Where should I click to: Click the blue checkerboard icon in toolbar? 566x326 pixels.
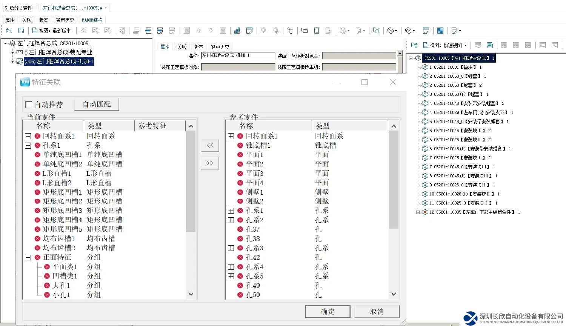point(440,31)
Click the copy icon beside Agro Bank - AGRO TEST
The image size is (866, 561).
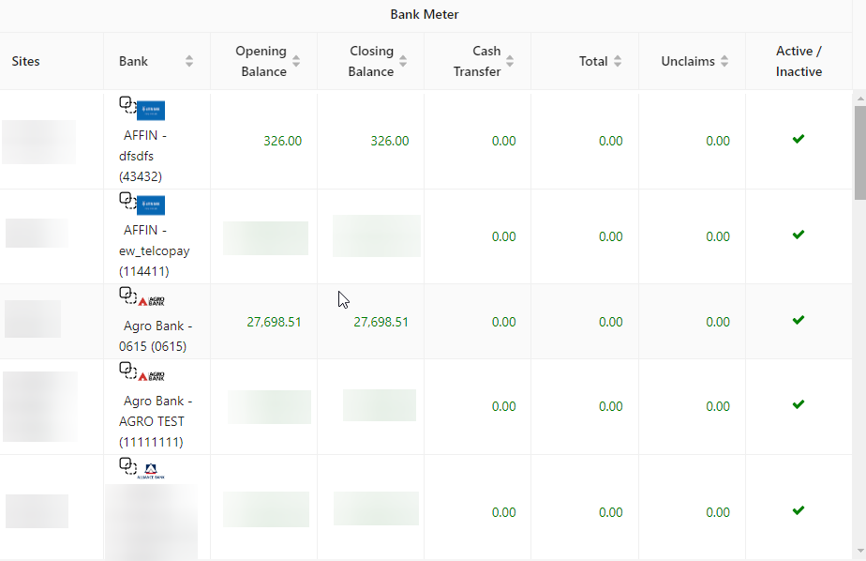point(123,368)

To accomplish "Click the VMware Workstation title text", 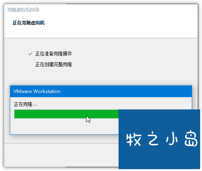I will click(37, 91).
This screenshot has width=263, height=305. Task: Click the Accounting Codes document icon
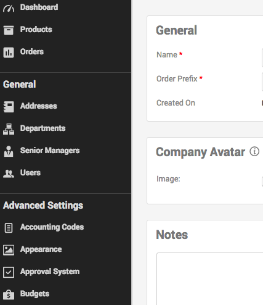tap(9, 228)
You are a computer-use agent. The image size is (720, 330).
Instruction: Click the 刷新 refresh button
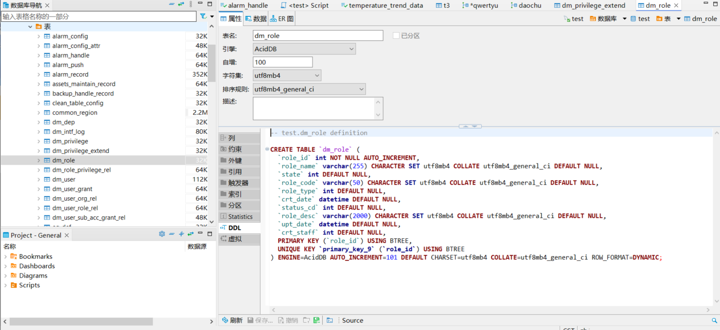[232, 321]
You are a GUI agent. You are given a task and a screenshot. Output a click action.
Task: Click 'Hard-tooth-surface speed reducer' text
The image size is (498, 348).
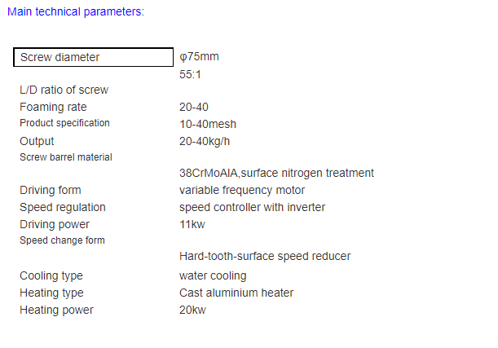pos(265,256)
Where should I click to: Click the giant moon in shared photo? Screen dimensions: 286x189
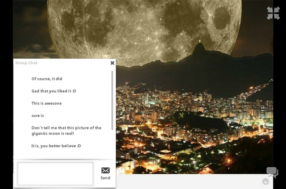pyautogui.click(x=144, y=29)
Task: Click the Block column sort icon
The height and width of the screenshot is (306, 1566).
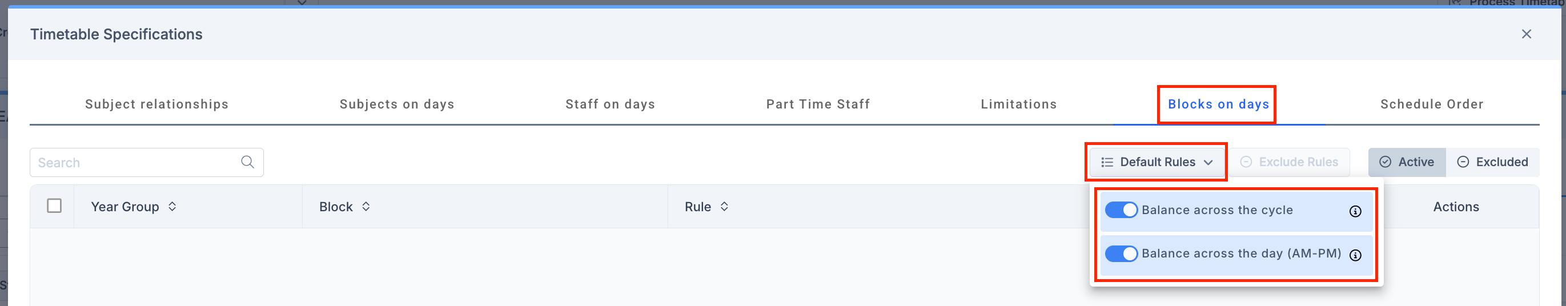Action: point(366,206)
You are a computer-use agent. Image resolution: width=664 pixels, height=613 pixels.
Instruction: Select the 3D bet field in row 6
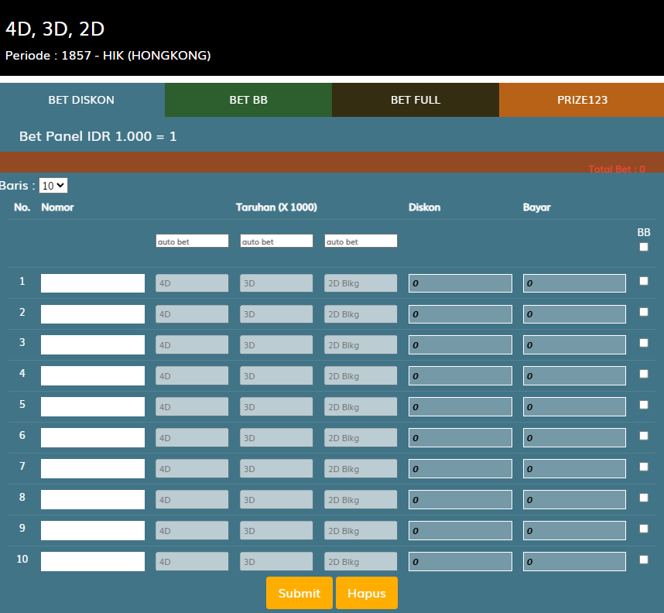(x=276, y=438)
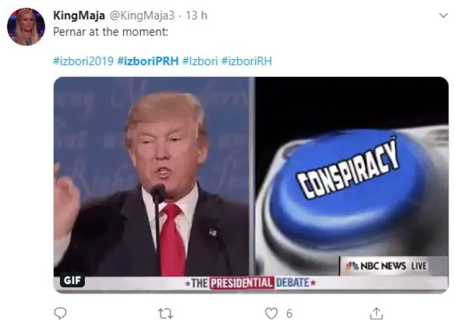
Task: Open tweet via 'Pernar at the moment:' text
Action: 111,32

========================================================================

» Work instructions: Scan the records for the word "agent" and copy every line where it is found.

» Solved problem:
You are a computer-use agent. The image size is (720, 330).
You are a GUI agent. You are given a task and a screenshot. Output a click action.
You are a computer-use agent. Image resolution: width=664 pixels, height=613 pixels.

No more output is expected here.